Carmat en redressement judiciaire : un échec chiffré
Le 7 juillet 2025, Nicolas Dufourcq, directeur général de Bpifrance, a annoncé que la banque publique d’investissement se retirait du projet Carmat. Ce désengagement est total : plus de soutien financier, plus d’accompagnement. Et surtout, plus de réserve : « C’est malheureux, mais Carmat, on n’y a jamais cru », a-t-il déclaré sur BFM Business.
En clair, la banque publique reconnaît un mauvais placement. Elle avait pourtant investi plusieurs dizaines de millions d’euros dans la société via sa filiale CorNovum. Mais aujourd’hui, elle acte la fin d’un engagement qui n’a jamais convaincu en interne. La raison ? « Le cœur est trop gros, la taille du marché a été surestimée », résume Dufourcq.
Fin juin 2025, Carmat s’est déclarée en cessation de paiements. Elle demandait l’ouverture d’une procédure de redressement judiciaire, accordée début juillet 2025 par le tribunal de commerce de Versailles. L’entreprise, créée en 2008, a consommé environ 550 millions d’euros depuis ses débuts. Mais elle n’a jamais atteint la rentabilité.
En 2024, Carmat affichait une perte nette de 51,4 millions d’euros, contre 53,9 millions un an plus tôt. Le chiffre d’affaires du dernier trimestre ? 7 millions d’euros. Trop faible pour soutenir une technologie aussi lourde à produire et à maintenir.

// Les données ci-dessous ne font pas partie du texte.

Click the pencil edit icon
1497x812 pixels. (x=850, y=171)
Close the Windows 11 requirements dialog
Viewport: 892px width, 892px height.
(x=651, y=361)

Les finances ne suivaient plus. Une campagne de dons, lancée au printemps, visait à lever 35 millions d’euros. L’objectif court terme était de réunir 8 millions d’euros avant fin juillet 2025. En vain. Ni les particuliers, ni les entreprises, ni les pouvoirs publics n’ont répondu.
Un cas d’école sur les limites de l’investissement public dans la deeptech
Le produit phare de Carmat, le cœur artificiel Aeson, s’adresse aux patients en insuffisance cardiaque terminale, en attente de greffe. Mais le marché est restreint, complexe, et les coûts de fabrication restent très élevés.
Entre 2021 et 2022, Carmat a dû suspendre ses implantations après deux décès liés à des problèmes techniques. Depuis, la reprise s’est faite lentement, avec peu de commandes, et une méfiance persistante des partenaires hospitaliers.
Le cas Carmat soulève une question que beaucoup évitent : jusqu’où les investisseurs publics doivent-ils aller dans le soutien aux innovations de rupture, quand les perspectives commerciales sont faibles ou incertaines ?
Dufourcq est clair : « Cela permet de dire quel est notre métier. C’est aussi beaucoup de dire ‘non’ même quand c’est super sympa. » Une manière de refermer le dossier sans détour.
À ce jour, Carmat affirme vouloir continuer à « explorer toutes les options qui permettraient la poursuite de ses activités ». En parallèle, elle s’efforce de garantir le suivi des 122 patients déjà équipés du cœur Aeson.Mais sans levée de fonds, sans repreneur industriel, et sans soutien public, le temps joue contre elle. Le pari Carmat, autrefois fleuron de l’innovation médicale française, semble désormais perdu.